» Problem description
Please output each entry exactly as it appears.

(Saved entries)
==============================
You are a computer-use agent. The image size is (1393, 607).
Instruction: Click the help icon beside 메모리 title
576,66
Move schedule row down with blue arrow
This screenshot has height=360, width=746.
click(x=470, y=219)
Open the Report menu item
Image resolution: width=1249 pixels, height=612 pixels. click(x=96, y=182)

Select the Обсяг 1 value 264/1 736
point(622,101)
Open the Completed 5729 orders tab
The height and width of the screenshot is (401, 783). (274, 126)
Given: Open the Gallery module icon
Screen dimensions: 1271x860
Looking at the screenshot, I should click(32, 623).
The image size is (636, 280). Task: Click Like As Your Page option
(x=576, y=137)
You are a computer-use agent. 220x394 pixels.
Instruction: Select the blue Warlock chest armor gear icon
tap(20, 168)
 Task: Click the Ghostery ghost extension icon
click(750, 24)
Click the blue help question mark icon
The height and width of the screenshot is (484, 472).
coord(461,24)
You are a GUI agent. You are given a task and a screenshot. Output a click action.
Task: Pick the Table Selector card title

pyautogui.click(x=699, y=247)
==============================
» Output below
You are a computer-use agent. The image size is (1393, 607).
Instruction: Click the help icon beside 메모리 title
576,66
Move schedule row down with blue arrow
This screenshot has height=360, width=746.
click(x=470, y=219)
Open the Report menu item
Image resolution: width=1249 pixels, height=612 pixels. click(x=96, y=182)

Select the Обсяг 1 value 264/1 736
point(622,101)
Open the Completed 5729 orders tab
The height and width of the screenshot is (401, 783). (274, 126)
Given: Open the Gallery module icon
Screen dimensions: 1271x860
Looking at the screenshot, I should click(32, 623).
The image size is (636, 280). Task: Click Like As Your Page option
(x=576, y=137)
You are a computer-use agent. 220x394 pixels.
Instruction: Select the blue Warlock chest armor gear icon
tap(20, 168)
 Task: Click the Ghostery ghost extension icon
click(750, 24)
Click the blue help question mark icon
The height and width of the screenshot is (484, 472).
coord(461,24)
You are a GUI agent. You are given a task and a screenshot. Output a click action.
Task: Pick the Table Selector card title

pyautogui.click(x=699, y=247)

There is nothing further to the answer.